━━━ EXTRAIT DU TEXTE

Actuellement, le seul affichage X obtenu est un _ blanc en haut à gauche de l'écran noir et aucun log disponible (en tout cas rien dans Xorg.0.log.

Si quelqu'un avait une vague idée sur une solution à envisager (autre que le downgrade), j'en serais fort heureux

Merci à vous

Poussin

----------

## Magic Banana

Le passage au pilote libre "radeon" ?  :Twisted Evil: 

----------

## Poussin

Si je ne me trompe, les pilotes libres radeon ne supportent pas ma carte coté Accélération 3D, openGL...

----------

## AgentMat

vire le "modes "1280x800"" de ta section screen et la modeline de ta section monitor, puis reessaye. fglrx est sensé detecter tout seul les résolutions possibles de ton ecran. Je sais que cette simple ligne faisait planter mon pc quand j'etais en 64 bits avec les 8.33.6. J'ai pas réessayer depuis cependant. En tout cas sans ca marche parfaitement.

----------

## Poussin

Done...

mais pas mieux

----------

## El_Goretto

Questions classiques: es-tu sûr que le 8.35.x supporte le noyau 2.6.20? As-tu un framebuffer, si oui lequel? Si tu downgrade fglrx à la version précédente qui fonctionnait, avec le même fichier xorg.conf, est-ce que ça marche?

Dans le domaine des drivers graphiques, sous linux, contrairement à windows, la fuite "en avant" en mettant à jour le plus de trucs possible est la meilleure façon de se paumer et ne résoudra probablement rien. Cherche à retrouver ta conf graphique précédente, histoire de mettre en cause de façon certaine fglrx.

----------

## nykos

je suis en 2.6.21 avec les 8.35, donc je pense pas que ça vienne d'une version du noyau non-supportée

----------

## d2_racing

Regarde si tu as bien vesa ou vesa-tng comme framebuffer. car ton gèle de console. c'est vraiment la faute du framebuffer qui fonctionne pas avec les drivers ATI proprio.

━━━━━━
━━━ DONNÉES BRUTES

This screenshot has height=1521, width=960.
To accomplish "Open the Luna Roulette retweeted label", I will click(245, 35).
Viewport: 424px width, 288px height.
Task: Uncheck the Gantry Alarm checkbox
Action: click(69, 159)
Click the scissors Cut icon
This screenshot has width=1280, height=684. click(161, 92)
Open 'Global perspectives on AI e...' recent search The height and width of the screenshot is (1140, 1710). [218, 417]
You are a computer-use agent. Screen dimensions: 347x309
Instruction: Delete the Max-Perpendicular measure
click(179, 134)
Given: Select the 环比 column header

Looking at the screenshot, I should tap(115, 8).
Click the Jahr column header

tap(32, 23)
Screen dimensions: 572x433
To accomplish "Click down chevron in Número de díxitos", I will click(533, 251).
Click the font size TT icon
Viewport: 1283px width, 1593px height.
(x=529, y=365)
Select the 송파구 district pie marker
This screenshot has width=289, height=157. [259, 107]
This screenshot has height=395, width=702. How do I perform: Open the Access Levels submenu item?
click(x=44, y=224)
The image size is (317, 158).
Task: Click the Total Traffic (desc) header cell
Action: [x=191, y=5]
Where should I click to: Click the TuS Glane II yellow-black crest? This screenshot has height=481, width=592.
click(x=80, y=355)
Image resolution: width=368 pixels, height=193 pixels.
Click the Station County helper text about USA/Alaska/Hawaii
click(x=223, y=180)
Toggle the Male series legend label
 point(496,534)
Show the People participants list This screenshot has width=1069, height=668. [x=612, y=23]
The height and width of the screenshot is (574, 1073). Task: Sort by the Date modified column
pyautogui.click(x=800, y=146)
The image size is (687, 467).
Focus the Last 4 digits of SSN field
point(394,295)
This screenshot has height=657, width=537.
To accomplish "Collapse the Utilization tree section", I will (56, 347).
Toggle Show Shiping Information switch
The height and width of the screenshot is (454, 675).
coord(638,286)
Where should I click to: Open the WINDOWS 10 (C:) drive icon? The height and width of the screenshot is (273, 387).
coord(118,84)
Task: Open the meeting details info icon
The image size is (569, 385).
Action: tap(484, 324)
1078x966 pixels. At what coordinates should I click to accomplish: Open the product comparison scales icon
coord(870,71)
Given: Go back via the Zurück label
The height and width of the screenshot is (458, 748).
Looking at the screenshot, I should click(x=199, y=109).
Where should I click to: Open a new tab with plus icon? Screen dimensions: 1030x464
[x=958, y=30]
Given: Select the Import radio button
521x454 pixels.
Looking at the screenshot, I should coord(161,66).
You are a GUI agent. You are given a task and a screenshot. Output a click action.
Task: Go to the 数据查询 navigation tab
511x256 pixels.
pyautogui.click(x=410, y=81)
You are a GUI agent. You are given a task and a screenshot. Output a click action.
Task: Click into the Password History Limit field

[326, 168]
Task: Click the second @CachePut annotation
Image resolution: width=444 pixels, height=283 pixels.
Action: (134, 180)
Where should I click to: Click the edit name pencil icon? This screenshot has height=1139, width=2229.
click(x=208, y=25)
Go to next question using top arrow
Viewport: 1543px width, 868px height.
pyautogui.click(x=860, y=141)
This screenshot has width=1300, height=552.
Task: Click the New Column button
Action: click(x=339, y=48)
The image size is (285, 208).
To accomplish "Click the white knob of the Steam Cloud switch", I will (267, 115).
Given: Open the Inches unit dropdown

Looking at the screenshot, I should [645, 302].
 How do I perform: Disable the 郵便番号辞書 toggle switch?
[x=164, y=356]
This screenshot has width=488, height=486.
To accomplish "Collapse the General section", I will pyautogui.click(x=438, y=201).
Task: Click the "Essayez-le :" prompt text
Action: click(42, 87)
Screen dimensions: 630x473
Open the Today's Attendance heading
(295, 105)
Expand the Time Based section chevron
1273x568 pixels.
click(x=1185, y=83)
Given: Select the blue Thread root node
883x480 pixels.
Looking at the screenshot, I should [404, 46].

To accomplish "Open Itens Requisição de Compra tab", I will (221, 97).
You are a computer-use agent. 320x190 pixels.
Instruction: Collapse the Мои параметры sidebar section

━━━━━━

■ CONSIGNE A: Modifie le passage de l'extrait du forum qui s'ouvre sur les mots « je suis en 2.6.21 » et se ferme sur « drivers ATI proprio. », en y remplaçant « framebuffer » par « tampon d'image ».
■ CONSIGNE B: Selon l'extrait du forum, quelle version du noyau nykos utilise-t-il avec les 8.35 ?
■ CONSIGNE C: Rédige la suite de l'extrait du forum sur les pilotes fglrx, à partir de sa dernière phrase.
Les items forment un matériau distinct de l'extrait du forum.

■ RÉPONSE ATTENDUE A:
je suis en 2.6.21 avec les 8.35, donc je pense pas que ça vienne d'une version du noyau non-supportée

----------

## d2_racing

Regarde si tu as bien vesa ou vesa-tng comme tampon d'image. car ton gèle de console. c'est vraiment la faute du tampon d'image qui fonctionne pas avec les drivers ATI proprio.

■ RÉPONSE ATTENDUE B: Le noyau 2.6.21.

■ RÉPONSE ATTENDUE C:
tu dois avoir radeon comme framebuffer  :Smile: 

----------

## Poussin

et non je n'ai pas radeon comme pilotes framebuffer, j'ai vesafb.

la combinaison 2.6.18-gentoo-r2 et ati-drivers-2.35.5 ou 2.38 ne fonctionnait pas

La derniere configuration fonctionnel était 2.6.18-gentoo-r2 et ati-drivers-8.32.5, mais dans cette configuration, pas d'openGL (j'au soupsonné une version de xorg-server trop récente) (et oui j'ai bien eselect opengl set ati)

Je précise que ce n'est qu'au démarage de X que tout freeze. Sinon, sans X, le terminal est opérationnel

----------

## El_Goretto

radeonfb étant celui qui (à ma connaissance) ne pose jamais de problème avec fglrx, on doit pouvoir l'écarter. Ceci étant, ça ne fera pas de mal de le désactiver pendant que tu cherches la solution à ton problème  :Smile: 

Le fait que dans ton ancienne configuration le DRI n'était pas à yes m'embête, car cela siginifie que déjà quelque chose n'allait pas.

Est-ce que tu peux regarder dans les logs de Xorg, et nous en communiquer 1 qui correspond à un écran noir?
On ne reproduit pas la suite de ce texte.